以上也只是我的猜想,但毕竟再怎么说server端代码肯定是不会开源的。
优化思路
尝试减小http包优化网络延迟
虽然说ESMC支持返回值采样forward_and_sample(),可以设置samplingconfig,直接获取蛋白质的平均值池化,显著地减小了http传输的数据量,但是这个功能在ESMC-6B模型中并不存在!以下是尝试使用的报错:
真是堵住了所有的路啊。。。。
尝试优化encode()减少http传输次数
最终成功的就只有这个了,但也优化不了多少,5秒一个序列查询优化到4.7秒左右
原理是通过检查encode()调用后返回的http报文,可以发现是有规律的
其实ESMC-6B远端模型使用的encode()和EsmSequenceTokenizer.tokenize()只有“_”的编码不同(encode是32,tokenize是3),其他的起始符<cls>:0, 占位符<pad>:1, 结尾符<eos>:2
all_amino_acid_number = {'A':5, 'C':23,'D':13,'E':9, 'F':18,
'G':6, 'H':21,'I':12,'K':15,'L':4,
'M':20,'N':17,'P':14,'Q':16,'R':10,
'S':8, 'T':11,'V':7, 'W':22,'Y':19,
'_':32}
def esm_encoder_seq(seq, pad_len):
s = [all_amino_acid_number[x] for x in seq]
while len(s)<pad_len:
s.append(1)
s.insert(0,0)
s.append(2)
return torch.tensor(s)
这样就在本地进行encode(),减少一次http的RTT时间
但由于传输的数据量本来就很少,这个也优化不了多少时间,logits占的数据量才是最大的,结果它又不让优化。
结尾吐槽
拼尽全力,依然无法战胜
没能让ESM团队用出全力,真是遗憾呢
同学,你也不想reviewer知道你2025年还在用ESM-1b吧(其实还挺好用的)

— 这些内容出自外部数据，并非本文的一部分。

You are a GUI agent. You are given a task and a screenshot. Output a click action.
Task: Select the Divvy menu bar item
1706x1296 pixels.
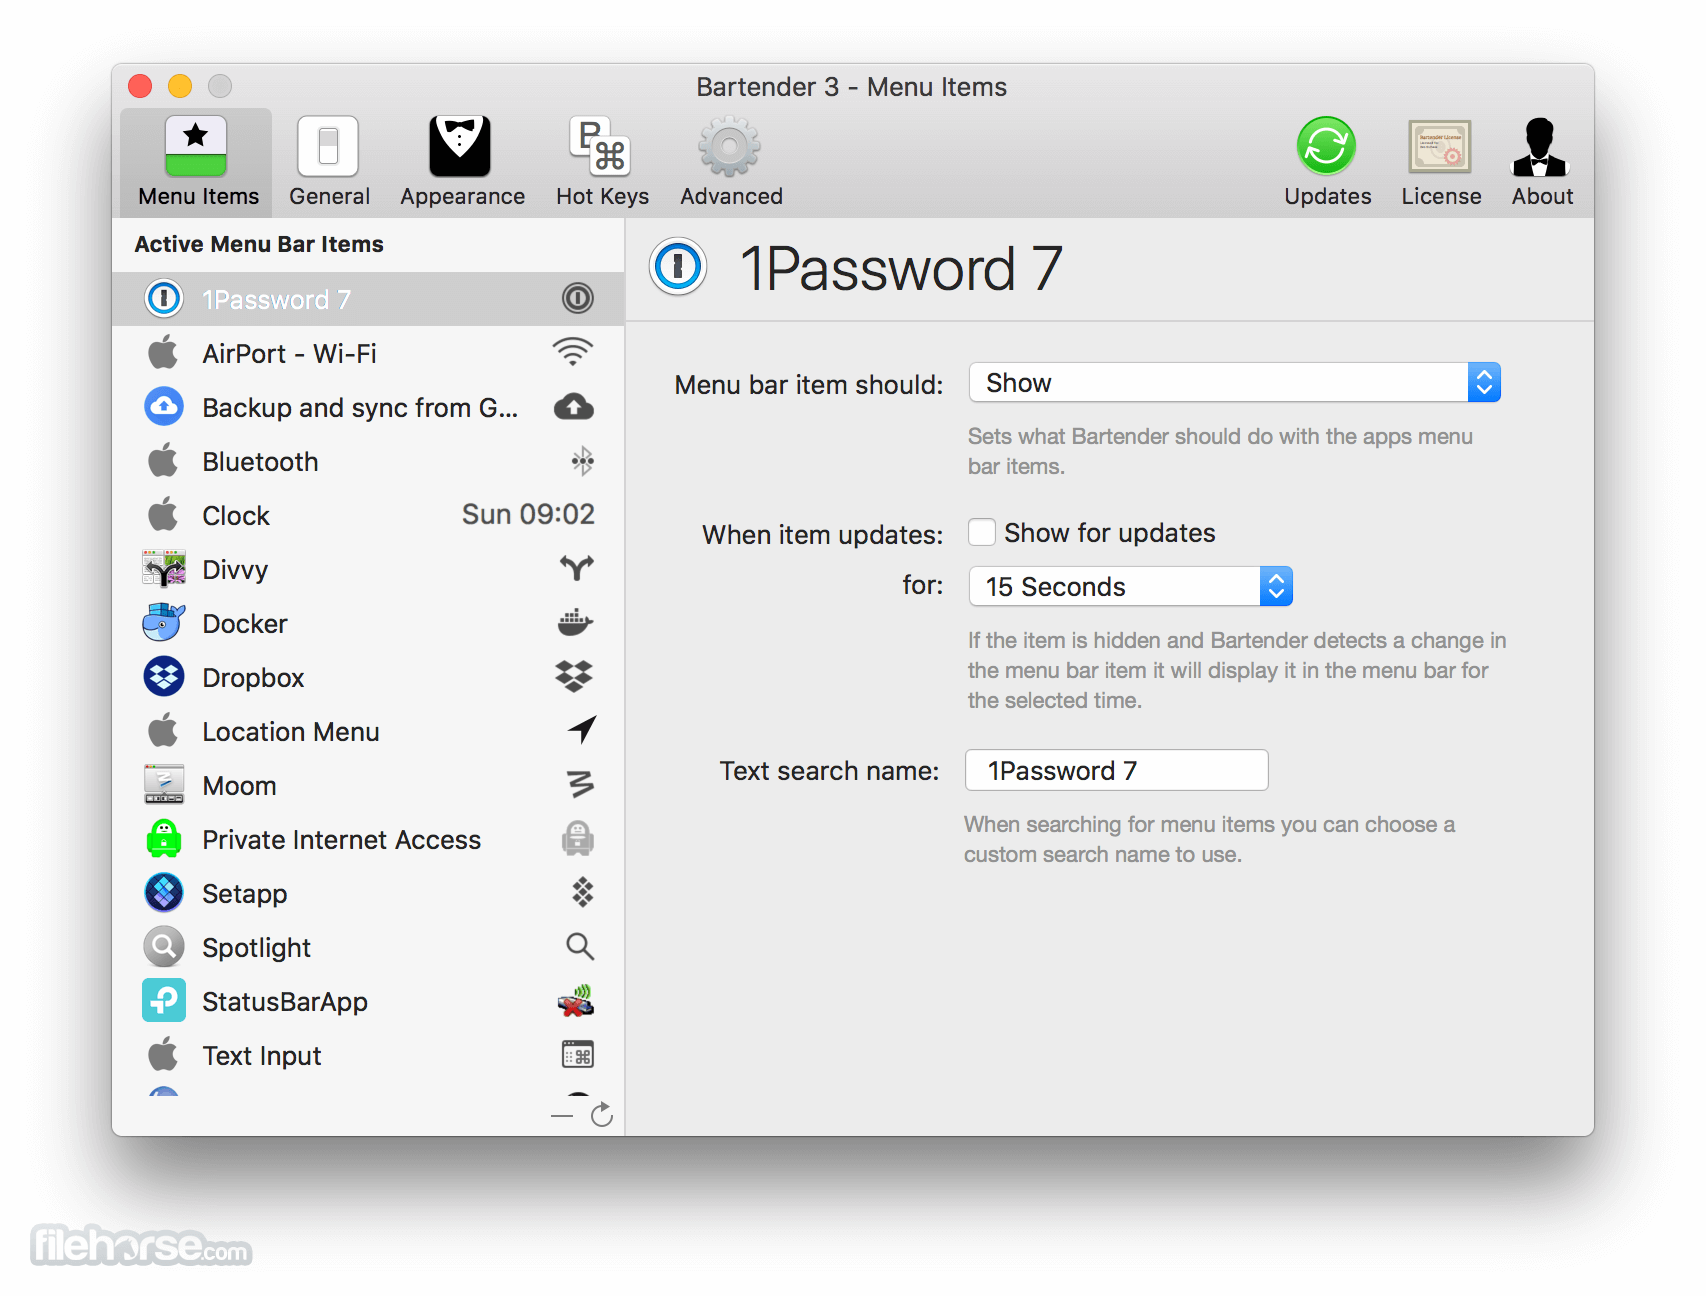tap(368, 569)
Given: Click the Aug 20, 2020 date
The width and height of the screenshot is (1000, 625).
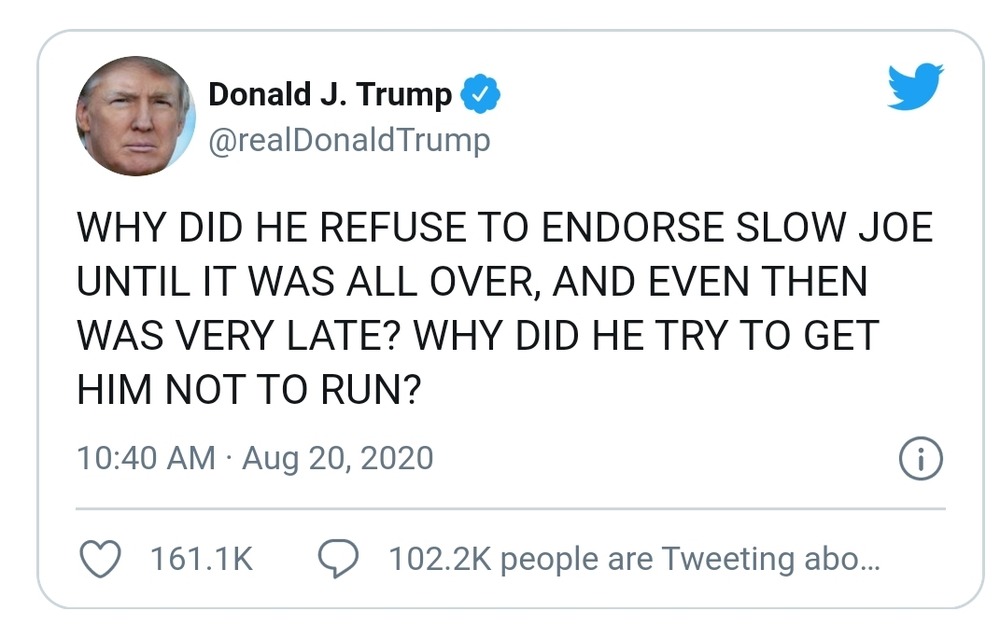Looking at the screenshot, I should click(338, 459).
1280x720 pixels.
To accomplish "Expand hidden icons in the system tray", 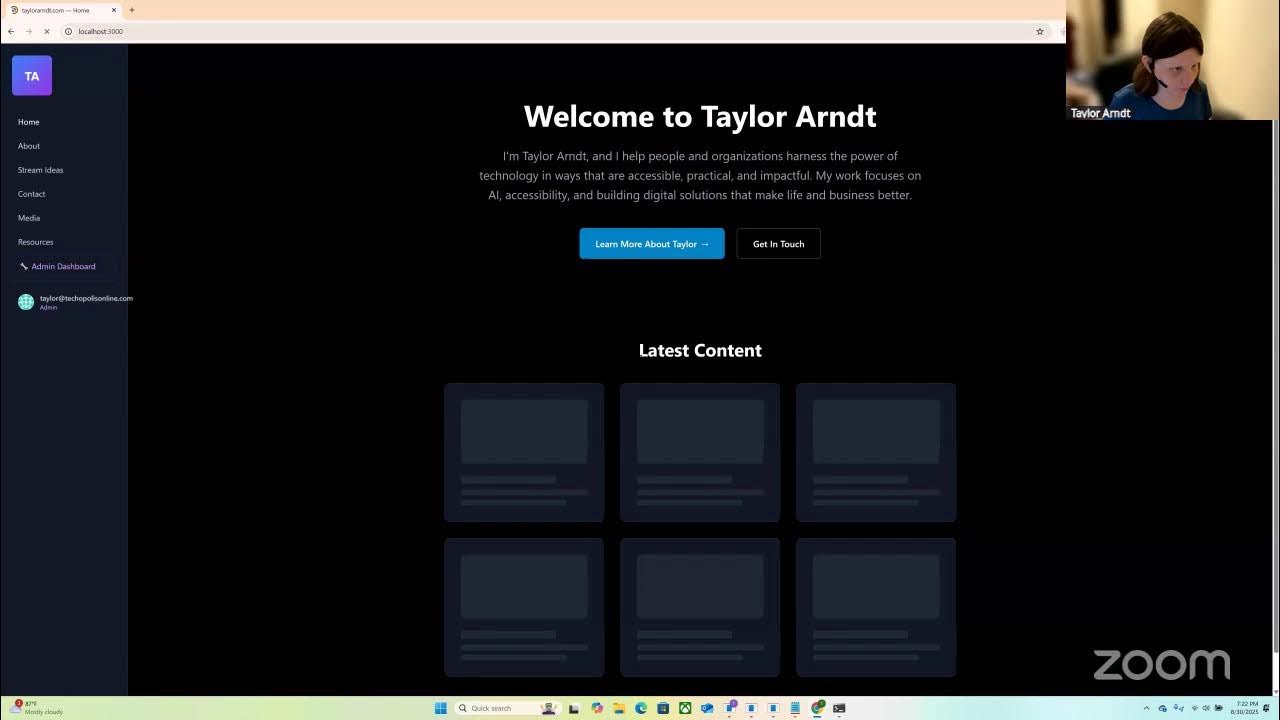I will click(1148, 708).
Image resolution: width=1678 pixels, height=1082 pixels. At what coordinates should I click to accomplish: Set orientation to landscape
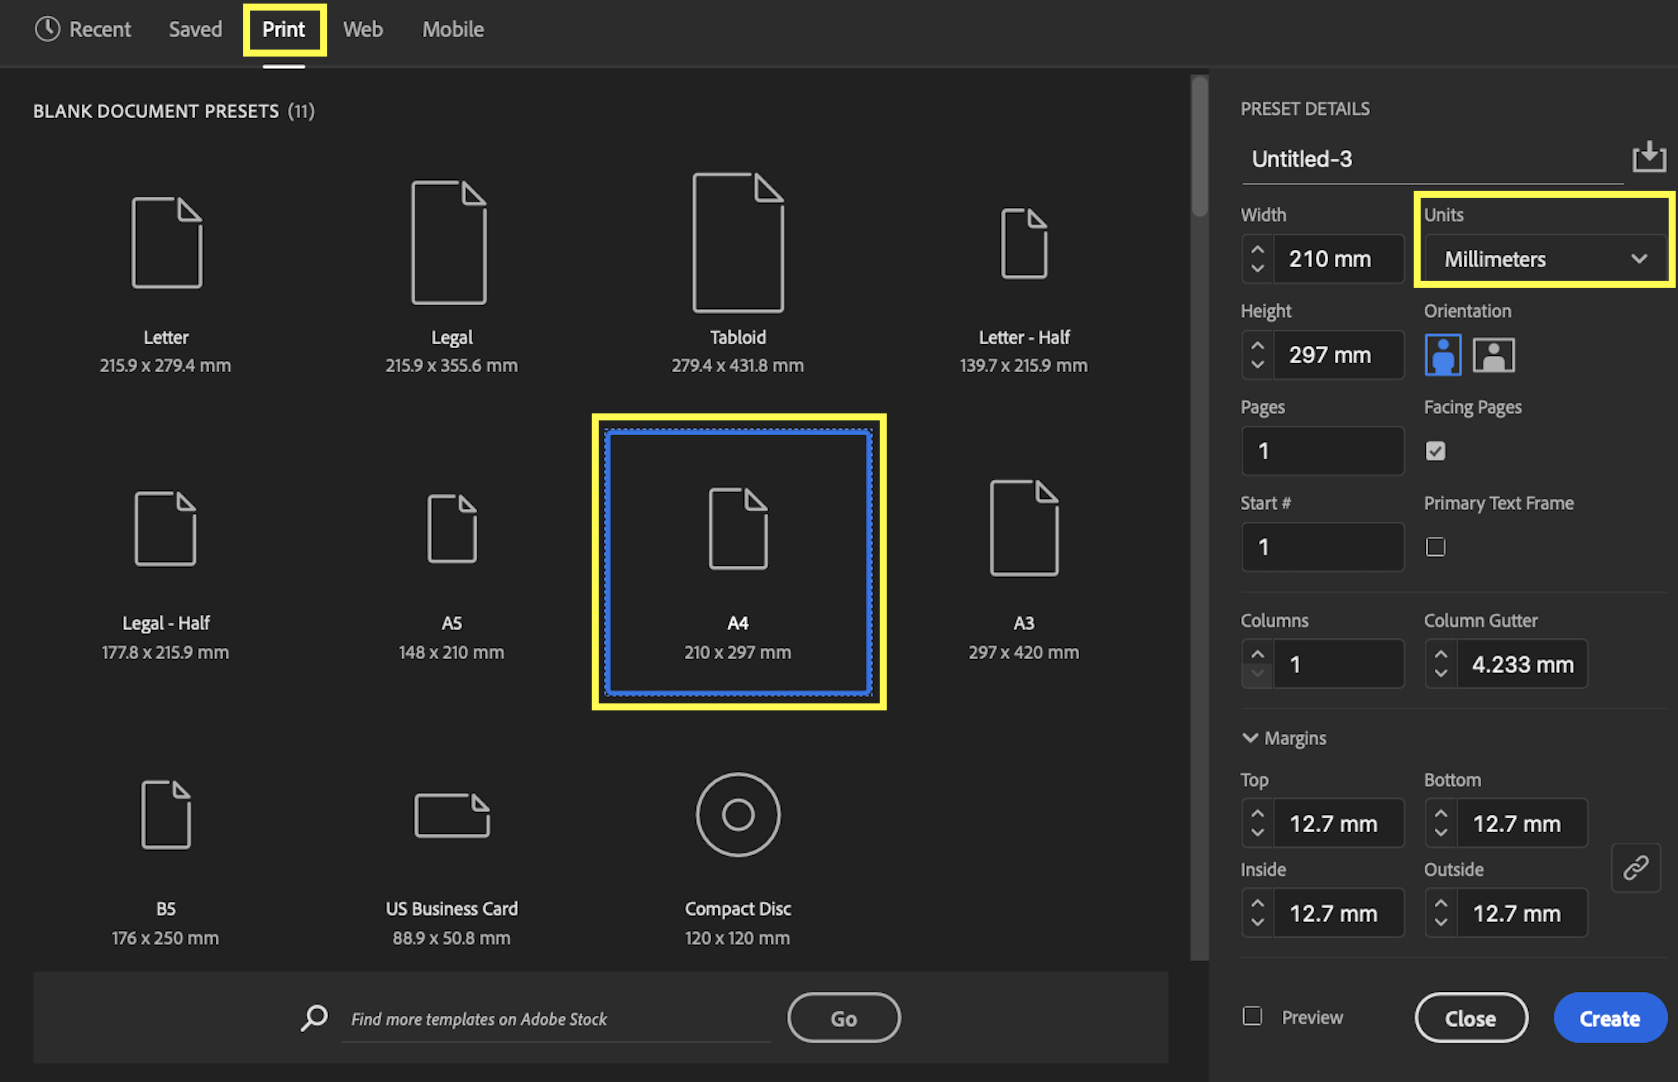1493,355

但其实大家也不必着急(跑一个月也不是不能接受(?,毕竟一劳永逸,特征传三代,人走数据在),ESM团队正在开发ESMC-6B的batch输入功能了
在esm.utils.sampling中,有个类叫_BatchedESMProteinTensor,这个应该是以后会使用的数据传输格式,但是现在直接使用依然会报错,需要等团队修改server端代码的检查才能使用。
另外,本地也可以部署ESMC-600M的模型,而且是ESM2-3B的上位替代,ESMC-6B只是一个锦上添花的模型啦。